Внутри поэмы эту авторскую позицию выражает личный повествователь. Композиционно формы его проявления в тексте выражены в активном вмешательстве в течение событий. Для эпического сказителя такая активность не характерна, как не характерна она и для ранних форм классической эпопеи. В лермонтовской поэме концовки глав не завершены в виде отдельных песенных единиц эпопеи, а, напротив, содержат мотивы неопределенности, даже непредсказуемости дальнейшего хода событий. Особенно явственно это в первой части ”Песни”: лукавый опричник утаивает от царя, что Алена Дмитриевна перевенчана, дальнейший ход событий неясен. Вторая часть также содержит подобные мотивы, хотя они ближе к фольклорным. В клятве купца есть слова о том, что кулачный бой на Москве-реке станет его встречей с обидчиком. Неизвестность исхода поединка нарушена введением фольклорного символа ”кровавой долины побоища”, куда ”зовет орел пировать, мертвецов убивать”. Подчеркивая авторскую волю в построении ”Песни”, Белинский сравнивал ее деление на части с актами драмы: ”Поэт опускает занавес на эту так трагически недоконченную картину, так страшно прерванную сцену...”14

Имеет свои особенности и оценочная позиция личного повествователя. Можно заметить достаточно свободные переходы к разным типам характеристик героев, хотя они почти всегда остаются в рамках жанровой ”памяти” фольклора. Так, в создании образа Кирибеевича значительна лирическая песенная стихия. Его любовь — кручина. Как молодец в народной песне, страдающий от несчастной любви, опускает он ”руки сильные”, ”помрачает очи бойкие”, ”таит в груди думу крепкую”. Обрисовка Ивана Грозного содержит элементы иной поэтики. Помимо излюбленных былинных ситуаций — о них мы скажем дальше — в его облике есть установка на некий авторитет царя, его высшую мудрость и справедливость. В этом, несомненно, есть отголоски величия Грозного, сложившиеся в исторических песнях. В них нет осуждения кровавого деспотизма царя, а прославлены его победы, его справедливый суд и оплакана смерть.15 Во второй части заметнее следы сказочной традиции. Особенно — в облике и судьбе Алены Дмитриевны, ”сиротинушки” с малым братцем. Присутствует сказочная символика и в дарах Кирибеевича:

Хочешь золота али жемчугу?
Хочешь ярких камней, аль цветной парчи?
Как царицу я наряжу тебя,
Станут все тебе завидовать...

**Цель 1:** Переведите на английский язык предложение из отрывка о поэме Лермонтова: «Вторая часть также содержит подобные мотивы, хотя они ближе к фольклорным».
**Цель 2:** Продолжите отрывок о поэме Лермонтова, начав сразу после последней процитированной строки.

**Данные:**
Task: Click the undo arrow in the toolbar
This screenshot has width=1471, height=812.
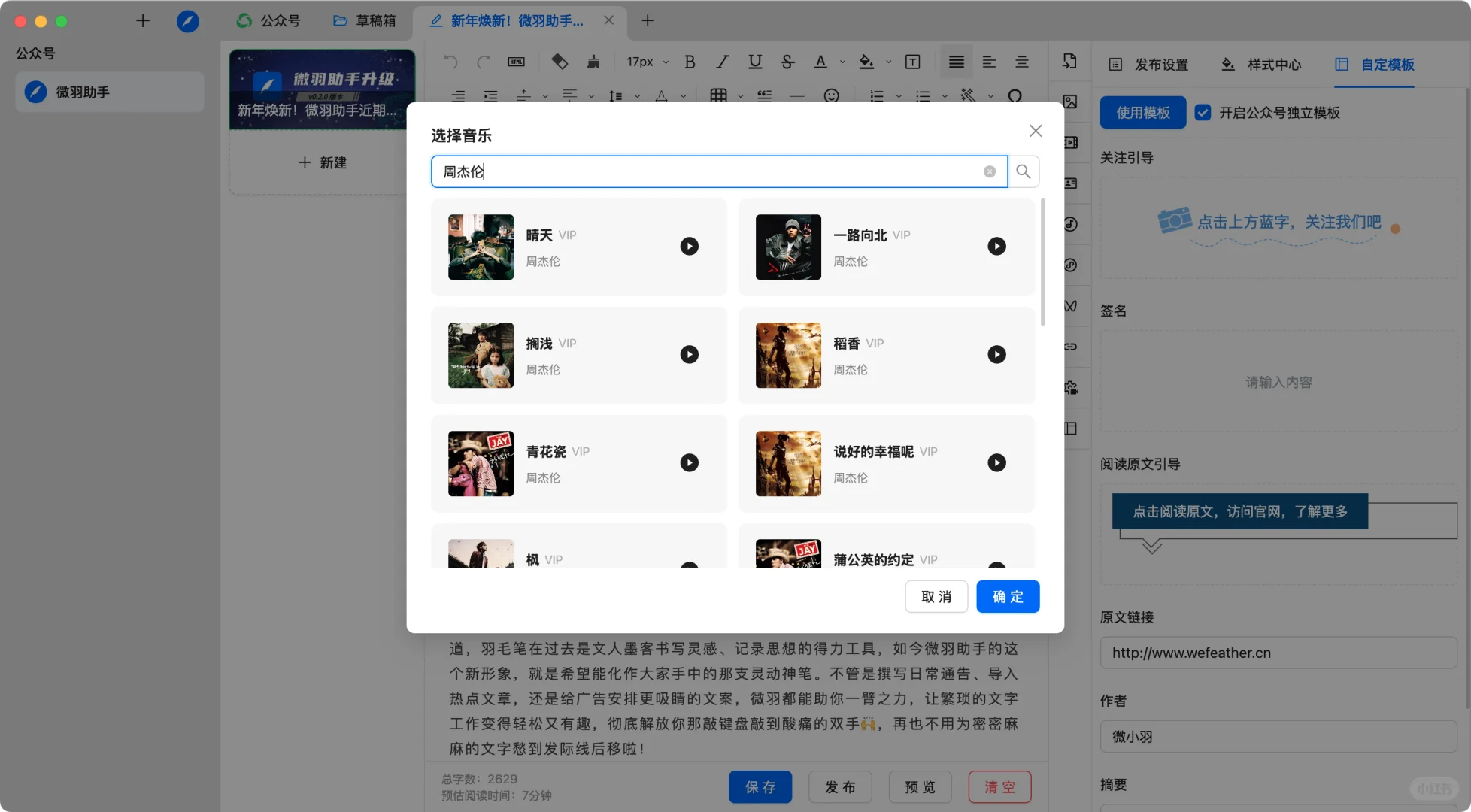Action: tap(450, 62)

**Письменный ответ 1:** The second part also contains similar motifs, although they are closer to folkloric ones.

**Письменный ответ 2:**
Наиболее богата в этом плане третья часть. Эпический былинный канон описания поединка сказался здесь в предварительном опорочении врага, которым начинает Степан Парамонович кулачный бой, столь же очевидна связь с былинным поединком в сокрушительной силе второго удара, который наносит купец своему сопернику. Но, как справедливо отмечали исследователи, былинная тональность не сохранена в описании Кирибеевича, она сменяется лирической. Последнее слово об опричнике — причитание о его погибшей молодости со следами характерного параллелизма причитания, в котором смерть человека уподоблена павшему дереву.16

Эпизоды допроса и казни Калашникова соотносимы с покаянным лиризмом разбойничьих песен, где часто повторяется мотив правежа, царского суда над вволю потешившимся молодцем.17 При этом покаянный лиризм соединен с детализацией описания: заунывный колокол, ”разглашающий весть недобрую”, страшные краски лобного места и др.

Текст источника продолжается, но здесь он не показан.